Дуэль четырех. Грибоедов | страница 42
Тяжело, сокрушённо вздохнув, присев на скамеечку, на которую он ставил свои зябкие ноги, обыкновенно согревая их у камина, пытаясь глядеть ему снизу в глаза, Ион быстро, настойчиво убеждал:
— Высшая цель у вас есть, Александр, я уверен, я знаю отлично, хотя вы ни мне, никому не говорите об ней, как и подобает такому серьёзному, такому обстоятельному, пристально размышляющему о бытии и небытии человеку, как вы, вы только не знаете, как я это давно решил про себя, вы ещё не решили, должно быть, с чего и где вам начать, на каком именно поприще, с какой стороны к высшей цели пойти, в этом именно я убеждён и готов присягнуть на Евангелии.

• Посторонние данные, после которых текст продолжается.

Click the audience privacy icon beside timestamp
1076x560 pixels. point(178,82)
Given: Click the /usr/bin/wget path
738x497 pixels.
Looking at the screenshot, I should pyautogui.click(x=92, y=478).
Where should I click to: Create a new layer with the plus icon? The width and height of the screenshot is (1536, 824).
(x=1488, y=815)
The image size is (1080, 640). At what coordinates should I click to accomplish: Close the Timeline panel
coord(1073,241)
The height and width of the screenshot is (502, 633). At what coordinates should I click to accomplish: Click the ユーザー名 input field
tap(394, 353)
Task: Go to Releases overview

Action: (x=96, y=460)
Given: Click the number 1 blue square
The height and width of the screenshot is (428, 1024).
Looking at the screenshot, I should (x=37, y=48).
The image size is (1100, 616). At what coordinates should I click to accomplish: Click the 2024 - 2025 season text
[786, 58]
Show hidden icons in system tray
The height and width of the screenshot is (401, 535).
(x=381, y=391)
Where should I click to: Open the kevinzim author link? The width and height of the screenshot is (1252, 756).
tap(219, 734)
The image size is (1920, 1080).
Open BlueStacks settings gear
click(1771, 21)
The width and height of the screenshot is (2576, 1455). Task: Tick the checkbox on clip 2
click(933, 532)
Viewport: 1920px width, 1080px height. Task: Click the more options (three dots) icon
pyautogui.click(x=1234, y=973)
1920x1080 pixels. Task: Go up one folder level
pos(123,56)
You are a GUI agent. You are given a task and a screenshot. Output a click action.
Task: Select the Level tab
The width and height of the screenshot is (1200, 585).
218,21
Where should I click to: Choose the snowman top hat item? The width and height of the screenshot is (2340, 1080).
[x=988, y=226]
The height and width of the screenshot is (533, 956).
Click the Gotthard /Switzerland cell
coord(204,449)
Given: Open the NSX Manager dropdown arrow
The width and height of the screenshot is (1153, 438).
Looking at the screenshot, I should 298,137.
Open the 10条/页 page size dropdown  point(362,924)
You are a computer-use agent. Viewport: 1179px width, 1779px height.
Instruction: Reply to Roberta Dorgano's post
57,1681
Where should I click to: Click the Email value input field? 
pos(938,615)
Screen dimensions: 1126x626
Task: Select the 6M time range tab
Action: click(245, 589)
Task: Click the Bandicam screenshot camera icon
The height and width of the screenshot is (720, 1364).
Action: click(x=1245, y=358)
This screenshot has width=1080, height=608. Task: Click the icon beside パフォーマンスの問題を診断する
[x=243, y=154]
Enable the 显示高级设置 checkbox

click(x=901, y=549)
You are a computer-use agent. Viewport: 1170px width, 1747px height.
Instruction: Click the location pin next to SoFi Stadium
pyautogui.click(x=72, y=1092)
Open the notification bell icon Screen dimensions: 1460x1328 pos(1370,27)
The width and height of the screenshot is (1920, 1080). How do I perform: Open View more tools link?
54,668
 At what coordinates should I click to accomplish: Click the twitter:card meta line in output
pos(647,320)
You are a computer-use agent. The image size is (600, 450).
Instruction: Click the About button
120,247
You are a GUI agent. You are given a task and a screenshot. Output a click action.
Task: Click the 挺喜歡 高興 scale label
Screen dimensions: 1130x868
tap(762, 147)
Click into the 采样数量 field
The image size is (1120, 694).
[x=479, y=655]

Вся эта бестолковая болтовня странным образом была похожа на самую горькую правду, высшая цель в самом деле была, не генералом же он силился превзойтись к дряхлости лет, не действительным тайным советником или министром, только этакой гнусности ему не хватало, чёрт побери, но чем-то всем вместе, в том-то и дело, что просто-напросто высшая цель сама по себе, к которой не знаешь, как подступиться, ай да шагай, Богдан-Иоганн, и он с глубокой тоской поглядел на бывшего своего гувернёра и не то пошутил, не то серьёзно сказал:
— Э, Богдан Иваныч, душа голубиная, остерегись, не поминай имя Господа нашего всуе.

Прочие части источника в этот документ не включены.